A group of retail rockstars have gone head-to-head in Wellington to find the Checker of the Year.
The battle saw 103 New World and Pak'nSave staff scanning the same 30 items, trying to be as fast and efficient as possible.
"You see it every heat, every final. People are nice and natural normally, but come under a bit of pressure, some of them crack, but some of them don't and that's what we're looking for," Darren Jacobs, judge and Foodstuffs regional services manager, told Newshub.
While they're being judged on how quickly they scan items through, there's more to it than that - nobody wants their milk squashing their bread.

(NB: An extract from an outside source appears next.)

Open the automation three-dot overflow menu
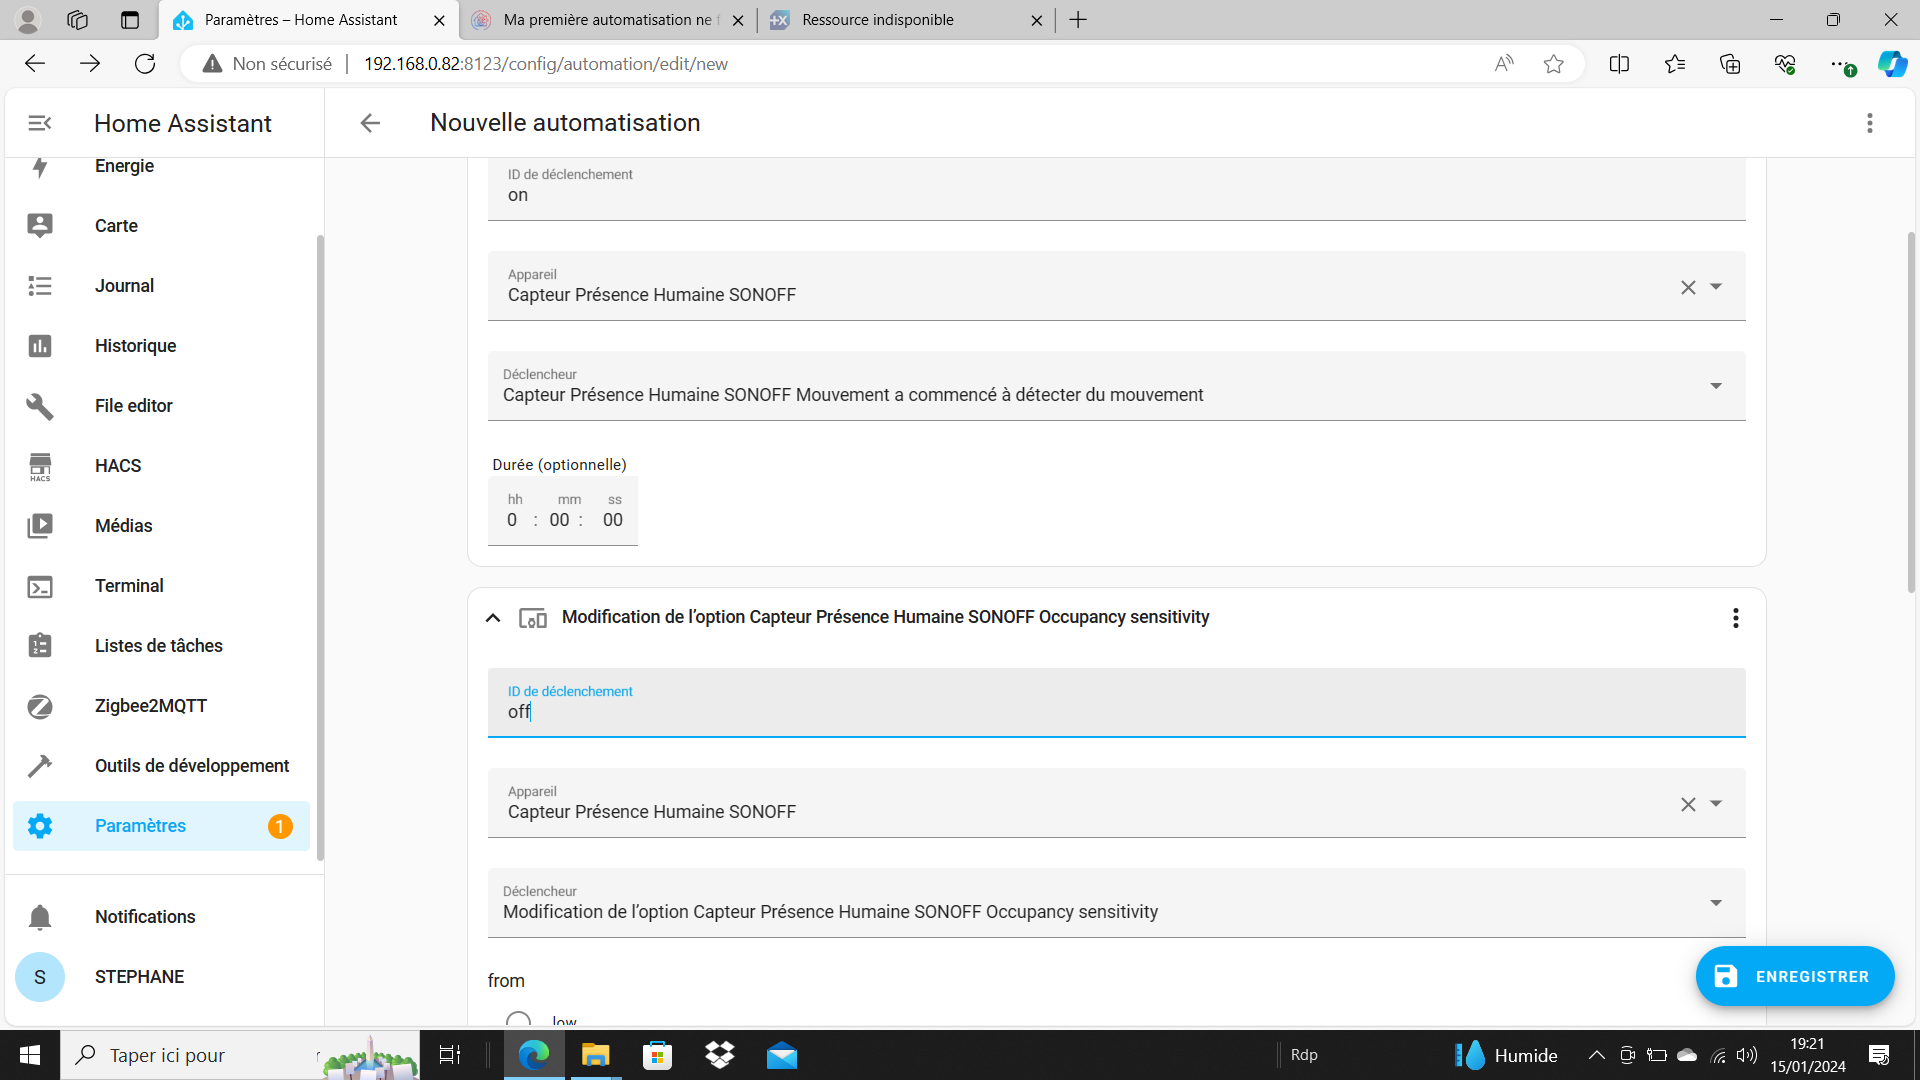Screen dimensions: 1920x1080 point(1869,123)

"It's how they handle the product, do they drop the product, do they separate the product, the smellies from the food," Mr Jacobs said.
And they've got to hold a conversation with, let's face it, often grumpy customers. Or in this case, judges with iPads watching your every move.
"We mostly just talked about working on a Wednesday. It's midweek, it's what we do," competitor Rebekah Hubner, of Petone Pak'nSave, said.
The checkouts were custom-built for this nationwide competition, so there isn't a supermarket all of a sudden missing some lanes.
The contestants can nominate themselves, or be put forward by their store managers.
Skye Hailwood, also of Petone Pak'nSave, says her managers would start eyeing up possible competitors a month in advance.
"They randomly come up to you, watch your scores over the past month or so, to check your speed," she told Newshub.
It's not just a competition, but also a morale booster, with the contestants bringing along workmates who are encouraged to dress up and make noise.
"This is really cool, you get to see other stores and it gives you more pride for your job," Ms Hailwood said.
Wednesday night was just the first step to find the Checker of the Year. In the coming months, the heat winners will be visited by mystery shoppers, to test they're not just turning it on for the judges.
Of course, it's harder when you know you're being watched by them - and an auditorium full of people.
"I came last place but it's all about the participation," says Jordan Martens, who works at New World Willis St.
He admits he works in grocery and delivery, not the checkouts, but hopes the rapport he built with his judge was enough to get him through to the next round.
"You've gotta have the chat. As long as they're happy, you can get through the competition."